Development and characterization of annexin V mutants with endogenous chelation sites for 99mTc

[Tc-99m]Annexin V can be used to image organs undergoing cell death during cancer chemotherapy and organ transplant rejection. To simplify the preparation and labeling of annexin V far nuclear-medicine studies, me have investigated the addition of peptide sequences that will directly form endogenous chelation sites for Tc-99m. Three mutant molecules of annexin V, called annexin V-116, -117, and -118, were constructed with N-terminal extensions of seven amino acids containing either one or two cysteine residues. These molecules were expressed cytoplasmically in Escherichia coli and purified to homogeneity with a final yield of 10 mg of protein/L of culture. Analysis in a competitive binding assay showed that all three proteins retained full binding affinity for erythrocyte membranes with exposed phosphatidylserine.
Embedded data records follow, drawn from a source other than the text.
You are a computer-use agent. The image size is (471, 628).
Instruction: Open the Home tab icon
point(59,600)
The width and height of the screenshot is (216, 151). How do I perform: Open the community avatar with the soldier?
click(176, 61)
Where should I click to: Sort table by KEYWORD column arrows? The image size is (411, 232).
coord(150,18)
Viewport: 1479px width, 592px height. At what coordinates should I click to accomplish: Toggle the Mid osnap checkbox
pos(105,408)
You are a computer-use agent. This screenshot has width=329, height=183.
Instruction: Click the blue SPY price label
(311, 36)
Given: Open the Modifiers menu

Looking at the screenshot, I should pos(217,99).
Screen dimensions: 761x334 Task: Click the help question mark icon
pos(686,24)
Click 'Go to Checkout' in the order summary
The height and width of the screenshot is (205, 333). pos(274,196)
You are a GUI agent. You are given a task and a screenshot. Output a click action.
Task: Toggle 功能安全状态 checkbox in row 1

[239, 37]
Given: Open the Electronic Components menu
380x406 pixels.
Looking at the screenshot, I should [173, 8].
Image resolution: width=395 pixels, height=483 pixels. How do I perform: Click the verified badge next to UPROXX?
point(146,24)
Using SnCl2 as reducing agent and glucoheptonate as exchange agent, all three proteins could be labeled with Tc-99m to specific activities of at least 50-100 mu Ci/mug. The proteins retained membrane binding activity after the radiolabeling procedure, and quantitative analysis indicated a dissociation constant (K-d) Of 7 nmol/L for the annexin V-117 mutant. The labeling reaction was rapid, reaching a maximum after 40 min at room temperature. The radiolabeled proteins were stable when incubated with phosphate-buffered saline or serum in vitro. Proteins labeled to a specific activity of 25-100 mu Ci/mug were injected intravenously in mice at a dose of 100 mug/kg, and biodistribution of radioactivity was determined at 60 min after injection. Uptake of radioactivity was highest in kidney and liver, consistent with previous results obtained with wild-type annexin V. Cyclophosphamide-induced apoptosis in vivo could be imaged with [Tc-99m]annexin V-117. In conclusion, annexin V can be modified near its N-terminus to incorporate sequences that form specific chelation sites for Tc-99m without altering its high affinity for cell membranes. These annexin V derivatives may be useful for in vivo imaging of cell death.